Globe and Mail
Dwight Newman is a senior fellow at the Macdonald-Laurier Institute and Canada Research Chair in Indigenous rights at the University of Saskatchewan.
Recent reports that a number of First Nations plan to challenge the Liberals’ oil-tanker ban off the coast of northern British Columbia open a new front in relations with the federal government.
Contrary to frequent perceptions, many First Nations are proponents of resource development, so long as it is done responsibly. And the Liberal tanker ban disrupts a major aboriginal-led business project – the proposed $14-billion Eagle Spirit Energy pipeline from Fort McMurray, Alta., through northern British Columbia to the coast.
Although there is some controversy on the exact level of support from each community, the Eagle Spirit Energy project claims the backing of the chiefs of every First Nation along the route, many of whom vastly prefer a pipeline to rail transport of oil products.
The project is a potential game-changer in terms of how governments and courts need to think about aboriginal rights claims.
Arguments grounded in the duty to consult or in the underlying aboriginal and treaty rights have typically been used to resist the development of projects that could have adverse effects on aboriginal lands and traditional practices.
What the potential new challenge raises – as did concerns expressed by the many aboriginal communities that were equity partners with Enbridge Inc. and wanted the Northern Gateway pipeline approved – is the prospect of communities putting forward rights claims that are oriented to development, rather than to stopping projects.
They may frame these claims directly in terms of an aboriginal right to economic development. Such a claim is untested, and it is still unclear how it would fare. Or they might argue based on a right to make decisions about aboriginal lands or traditional territories. They would simply argue that the decision they have made is to carry out resource development, with the federal and provincial governments now to get out of the way. That claim would use existing law, but turn it toward a new application.
At some point, these arguments will end up in the courts, either directly as rights claims or as claims that there ought to have been consultation on potential effects on such rights. And the very presence of these arguments will overturn the expectations of many who think they have liberal views but actually have ongoing paternalistic views that assume First Nations always need protection from development.
As these issues make their way forward, the legal questions will be to what extent the courts are ready to recognize rights that let First Nations move forward in modern, contemporary ways. Recognizing rights to traditional practices has offered certain protections to First Nations, but also tends to lock them into historical patterns.

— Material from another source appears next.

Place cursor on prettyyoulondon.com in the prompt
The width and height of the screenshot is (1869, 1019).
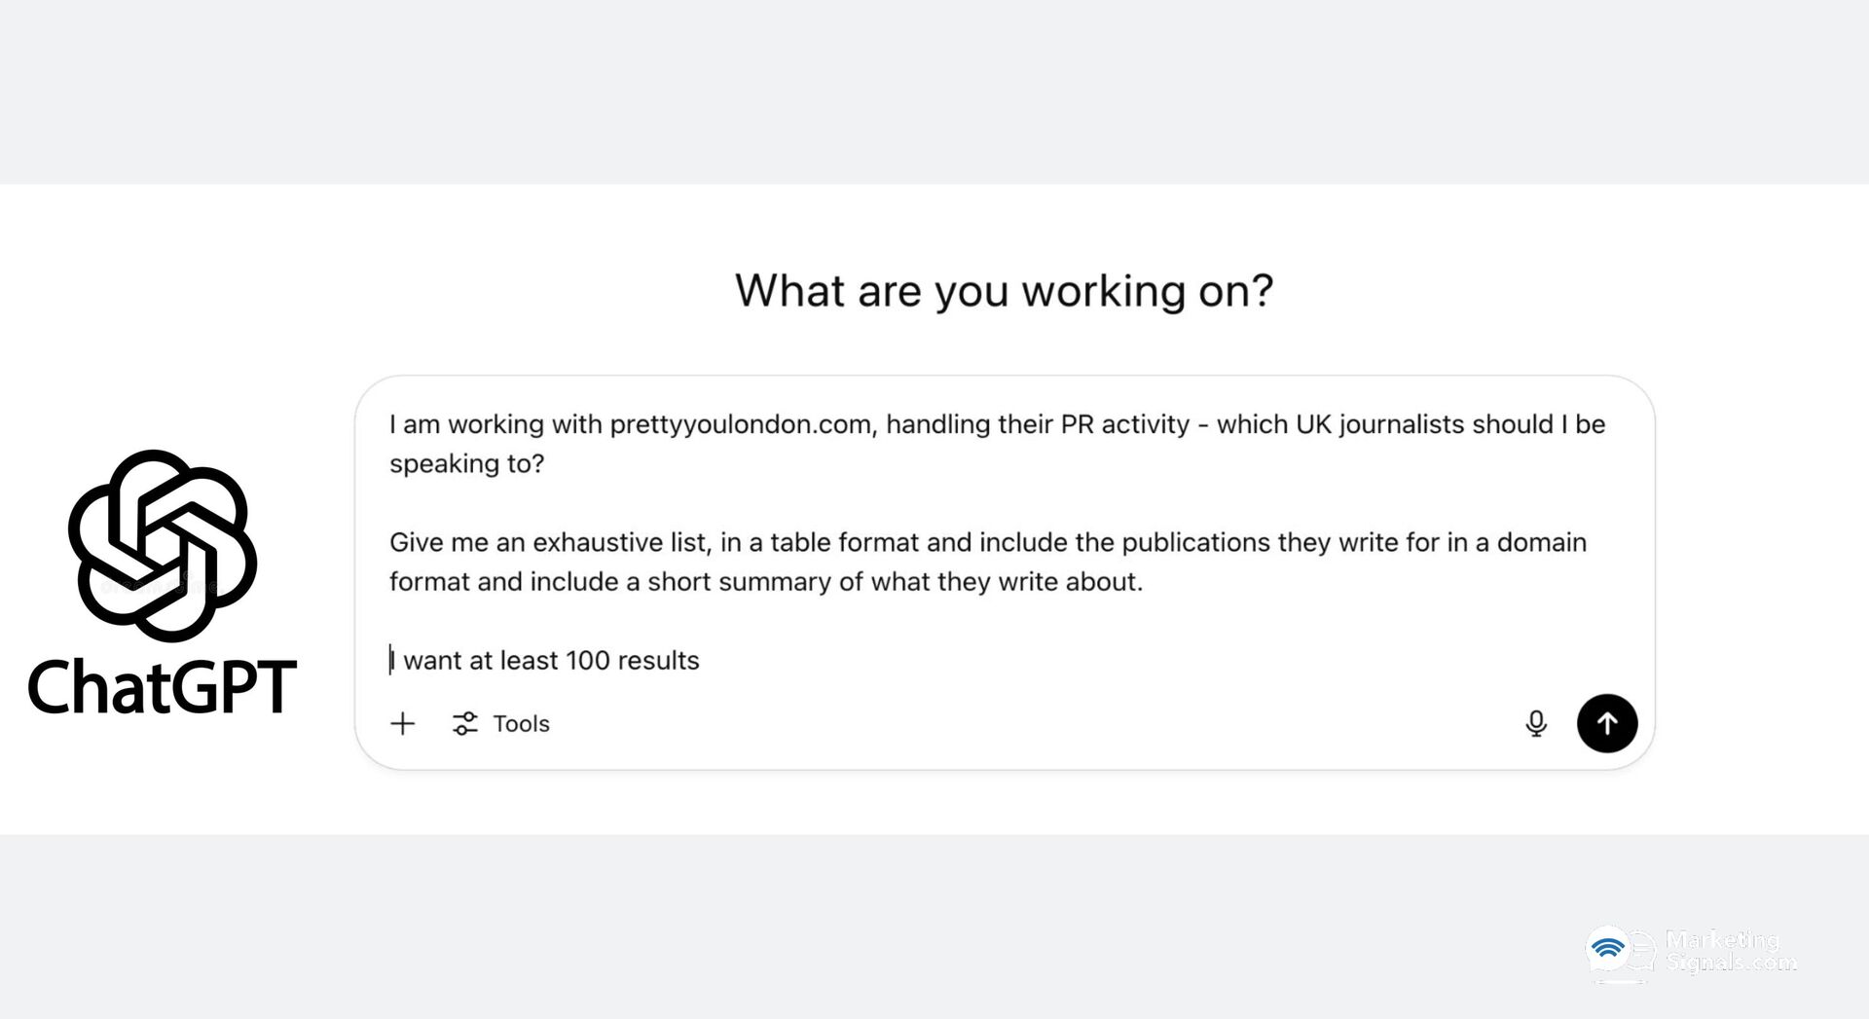pyautogui.click(x=740, y=424)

The exciting but challenging part about these upcoming issues is that they call on the courts and governments to recognize aboriginal rights in ways that are dynamic and that find ways toward forward-looking reconciliation. There will be challenging choices on the ways to articulate the scope of these rights to find just relations between aboriginal communities and Canadians generally.
But if we can get the balances right, these sorts of rights claims offer the prospect of supporting modern Indigenous economies and of going far in getting more Indigenous communities more autonomy and more freedom from the Canadian state.
Although these sorts of claims have received only limited attention thus far, they are a key development to watch. They represent a real challenge to status quo assumptions. They will shake things up. But they may offer Canadian aboriginal communities some dynamic paths forward. And they may do a lot in terms of fostering longer-term reconciliation.